Market in Holding Pattern - How Wall Street and Oil Prices Are Reacting to Trump’s Strike on Iran

byRainer Hofmann

June 23, 2025

New York - The intervention of the United States in the war between Israel and Iran - through targeted airstrikes on Iranian nuclear facilities - left surprisingly subdued traces on global financial markets on Monday. While politicians issue warnings, analysts calculate, and diplomats make phone calls, much remains in limbo on Wall Street. For now, at least. The market response so far has been moderate - a balancing act between geopolitical gravity and economic wishful thinking. The S&P 500 index, arguably the world’s most important stock benchmark, was down only 0.1 percent on Monday morning. The Dow Jones lost 37 points, also around 0.1 percent. And the tech-heavy Nasdaq Composite declined by just 0.4 percent. No panic, then - but also no all-clear. The uncertainty over how Iran will respond to the U.S. military’s bunker-busting strikes is paralyzing investors as much as it is putting them on high alert.

The oil market is under especially close watch - that global nerve center whose twitching can affect entire economies. Shortly after trading began on Sunday evening, oil prices initially shot up 4 percent - a reflex to the news of the U.S. strikes on the Iranian nuclear sites at Fordo, Natanz, and Isfahan. But the excitement quickly faded: prices gave back most of their gains once it became clear that Iran had not yet retaliated in a way that would threaten oil flow through the Strait of Hormuz - the bottleneck of the global energy market. By Monday morning, the price for a barrel of U.S. crude (West Texas Intermediate) stood at $74.16 - a slight increase of 0.4 percent. The international benchmark Brent was at $77.17 per barrel - a rise of 0.2 percent. Both prices remain well above where they stood just over a week ago, when the conflict escalated and U.S. crude was trading around $68 per barrel.

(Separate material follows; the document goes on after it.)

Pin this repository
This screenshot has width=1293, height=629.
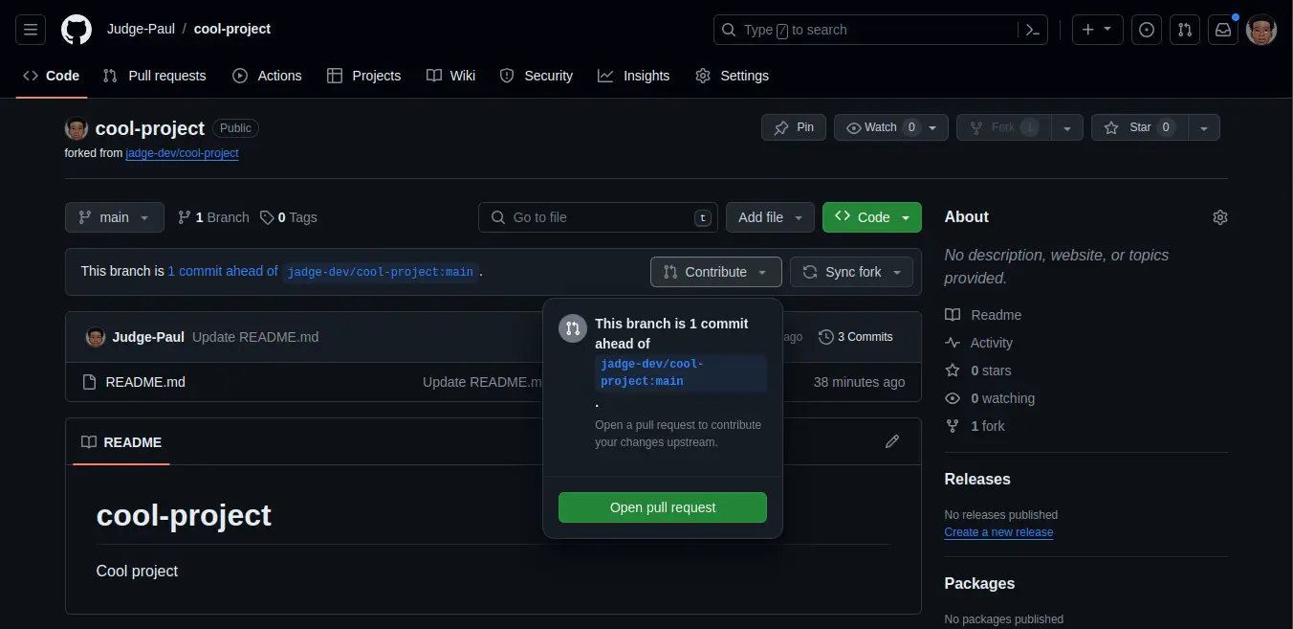click(793, 126)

The quiet calculus of the markets is clear: if Iran responds to the airstrikes with attacks on tankers, pipelines, or production infrastructure, prices could explode - with devastating consequences for the global economy. But if Tehran shows restraint, the economic damage might remain limited. It is a nervous wait - a tightrope act above geopolitical fire. President Donald Trump views the development with concern - not out of respect for global balance, but due to rising gas prices at home. In an angry Truth Social post, he called on oil producers to increase output immediately. "DRILL, BABY, DRILL!!! And I mean NOW!!!" Trump wrote in all caps. And further: "EVERYONE, KEEP OIL PRICES DOWN. I’M WATCHING! YOU’RE PLAYING RIGHT INTO THE HANDS OF THE ENEMY. DON’T DO IT!" It’s an explosive mix: geopolitical escalation, economic pressure, domestic populism. The financial markets are hoping for stability - and speculating on discipline. But with every new missile, with every fresh threat, the fragile balance could shift. Today may have passed quietly on the markets.